SOUL II SOUL
Keep On Movin'
[Ten, 1989]
No idos de oitentas a cultura dance era olhada com alguma desconfiança, até apontada como algo de menor, por parte do público branco e "bem pensante". Só com o impulso hedonista trazido pelo "fenómeno" acid house, e os tratados na arte de samplagem de gente como S' Express ou Bomb The Bass, aquele universo começou a ser olhado com algum respeito, mas talvez ainda não o merecido. O esbater definitivo das barreiras do preconceito, se bem me lembro, só ocorreria com a estreia a solo de Björk - em 1993 -, que arrastou para a dança o público indie-pop dos seus Sugarcubes. No entanto, pelo meio, é inestimável o papel dos Soul II Soul, colectivo londrino idealizado pelos músicos, produtores e DJs Jazzie B e Nellee Hooper, este último, não por acaso, com créditos naquele disco da islandesa.
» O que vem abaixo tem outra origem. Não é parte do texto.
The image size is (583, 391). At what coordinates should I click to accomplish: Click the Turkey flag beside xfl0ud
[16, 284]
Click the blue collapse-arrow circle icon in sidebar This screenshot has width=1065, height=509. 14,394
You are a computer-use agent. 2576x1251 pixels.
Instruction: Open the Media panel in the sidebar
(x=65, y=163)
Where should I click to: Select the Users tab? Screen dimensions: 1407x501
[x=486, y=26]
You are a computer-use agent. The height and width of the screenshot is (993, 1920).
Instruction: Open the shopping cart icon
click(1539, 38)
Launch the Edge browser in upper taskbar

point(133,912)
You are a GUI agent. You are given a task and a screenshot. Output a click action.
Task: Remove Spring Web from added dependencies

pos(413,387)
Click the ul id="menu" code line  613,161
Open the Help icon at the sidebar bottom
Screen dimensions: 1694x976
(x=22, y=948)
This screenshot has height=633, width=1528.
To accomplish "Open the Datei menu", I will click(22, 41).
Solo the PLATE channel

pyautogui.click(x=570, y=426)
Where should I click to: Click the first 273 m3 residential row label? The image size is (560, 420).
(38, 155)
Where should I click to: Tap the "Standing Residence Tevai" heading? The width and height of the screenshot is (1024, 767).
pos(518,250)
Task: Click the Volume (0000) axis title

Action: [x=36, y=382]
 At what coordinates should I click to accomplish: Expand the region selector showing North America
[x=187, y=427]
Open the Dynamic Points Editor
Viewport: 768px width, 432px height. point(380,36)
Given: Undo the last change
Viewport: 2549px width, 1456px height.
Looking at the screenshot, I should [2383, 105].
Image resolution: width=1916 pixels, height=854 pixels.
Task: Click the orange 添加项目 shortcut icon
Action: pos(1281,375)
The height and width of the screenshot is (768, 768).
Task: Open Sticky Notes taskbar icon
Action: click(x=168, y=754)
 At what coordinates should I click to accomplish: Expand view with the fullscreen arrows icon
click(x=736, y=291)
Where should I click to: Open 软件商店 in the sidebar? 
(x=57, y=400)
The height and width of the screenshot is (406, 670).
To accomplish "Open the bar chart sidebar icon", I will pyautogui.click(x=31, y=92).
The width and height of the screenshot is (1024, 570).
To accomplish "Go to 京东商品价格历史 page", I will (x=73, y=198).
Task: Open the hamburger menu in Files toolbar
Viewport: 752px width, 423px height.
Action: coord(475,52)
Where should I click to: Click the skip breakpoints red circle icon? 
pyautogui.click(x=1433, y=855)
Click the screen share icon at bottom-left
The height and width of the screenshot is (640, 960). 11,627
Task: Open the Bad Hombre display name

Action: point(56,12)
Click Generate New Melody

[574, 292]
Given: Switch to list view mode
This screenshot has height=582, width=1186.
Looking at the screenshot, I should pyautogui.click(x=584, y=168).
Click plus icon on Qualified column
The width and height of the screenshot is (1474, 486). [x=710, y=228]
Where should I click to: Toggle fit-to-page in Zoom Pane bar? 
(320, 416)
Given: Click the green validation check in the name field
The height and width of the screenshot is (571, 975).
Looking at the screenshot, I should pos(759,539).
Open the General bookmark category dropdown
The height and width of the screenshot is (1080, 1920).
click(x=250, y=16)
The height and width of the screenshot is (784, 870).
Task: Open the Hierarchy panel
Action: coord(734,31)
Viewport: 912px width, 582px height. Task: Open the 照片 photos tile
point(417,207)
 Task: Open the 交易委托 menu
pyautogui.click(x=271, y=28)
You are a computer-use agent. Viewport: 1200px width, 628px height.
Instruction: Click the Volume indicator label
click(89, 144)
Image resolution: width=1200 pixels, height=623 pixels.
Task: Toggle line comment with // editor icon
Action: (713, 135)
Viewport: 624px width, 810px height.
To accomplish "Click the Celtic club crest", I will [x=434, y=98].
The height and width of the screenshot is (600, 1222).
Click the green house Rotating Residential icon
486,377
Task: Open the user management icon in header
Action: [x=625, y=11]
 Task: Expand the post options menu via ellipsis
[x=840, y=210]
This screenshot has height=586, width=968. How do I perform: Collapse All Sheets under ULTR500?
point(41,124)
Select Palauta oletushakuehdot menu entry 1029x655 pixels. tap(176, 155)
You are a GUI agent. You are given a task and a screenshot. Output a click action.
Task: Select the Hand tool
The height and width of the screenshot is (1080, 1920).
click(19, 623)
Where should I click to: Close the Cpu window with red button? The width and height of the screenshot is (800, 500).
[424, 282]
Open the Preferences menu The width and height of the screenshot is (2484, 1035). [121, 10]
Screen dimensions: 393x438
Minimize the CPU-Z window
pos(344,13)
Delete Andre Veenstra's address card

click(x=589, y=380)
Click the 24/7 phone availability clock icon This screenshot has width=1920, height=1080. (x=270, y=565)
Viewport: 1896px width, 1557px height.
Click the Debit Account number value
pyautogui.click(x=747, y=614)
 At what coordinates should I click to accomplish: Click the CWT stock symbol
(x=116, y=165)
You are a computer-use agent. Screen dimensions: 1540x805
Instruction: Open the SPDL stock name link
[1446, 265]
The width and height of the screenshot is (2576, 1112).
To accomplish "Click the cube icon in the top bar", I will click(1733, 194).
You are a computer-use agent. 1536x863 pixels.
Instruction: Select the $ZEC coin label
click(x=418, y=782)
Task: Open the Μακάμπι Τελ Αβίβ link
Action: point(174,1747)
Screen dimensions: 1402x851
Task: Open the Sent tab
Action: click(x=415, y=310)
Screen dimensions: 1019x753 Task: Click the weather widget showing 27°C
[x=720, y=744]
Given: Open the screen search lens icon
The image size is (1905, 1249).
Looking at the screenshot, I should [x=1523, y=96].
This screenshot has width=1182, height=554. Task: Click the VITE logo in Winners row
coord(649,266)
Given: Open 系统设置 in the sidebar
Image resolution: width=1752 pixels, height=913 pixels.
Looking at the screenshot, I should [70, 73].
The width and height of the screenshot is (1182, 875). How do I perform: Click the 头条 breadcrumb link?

Inicialmente um sound system animador de convívios dançantes, como era habitual entre a juventude negra do Reino Unido, os Soul II Soul cedo incluíram nos seus sets música da feitura dos seus dois principais estrategas. Eram normalmente singles de pequena tiragem, lançados em white labels, destinados basicamente ao uso pessoal e, eventualmente, a outros DJs com idênticas sensibilidades. Entre esses lançamentos inclui-se Keep On Movin', um single cuja aceitação crescente do tema principal obrigou a uma edição convencional. O sucesso comercial foi galopante, até aos lugares cimeiros do top britânico. A partir deste tema foi gerada toda uma onda de miscigenação entre comunidade negra e branca, que passava ainda pela imagem e pela indumentária. Ouvindo "Keep On Movin'" quase um quarto de século volvido, percebe-se ainda o porquê do apelo daquele espírito de comunhão, que congrega o calor soul, o relaxamento reggae, a cadência da batida hip-hop, e a coolness jazz, sem que se possa restringir apenas a um desses géneros. A mensagem é extremamente positiva, com o protagonismo inevitável para a voz quente e soul de Caron Wheeler, a voz convidada que repetiria a gracinha em "Back To Life", o hit seguinte e definitivo dos Soul II Soul. Em clima de plena euforia e com o Reino Unido rendido a esta onda cool, que encontrava paralelo do outro lado do Atlântico nos De La Soul ou no realizador Spike Lee, seguiu-se o álbum Club Classics Vol. One, um clássico instantâneo que faz jus ao título. Entretanto, a iminente vaga acid jazz, e até os Massive Attack, iam recolhendo apontamentos para proveitos futuros. Infeliz e injustamente, a voragem do tempo terá votado os Soul II Soul a um certo esquecimento, pouco condizente com o estatuto pioneiro que tem de lhes ser reconhecido.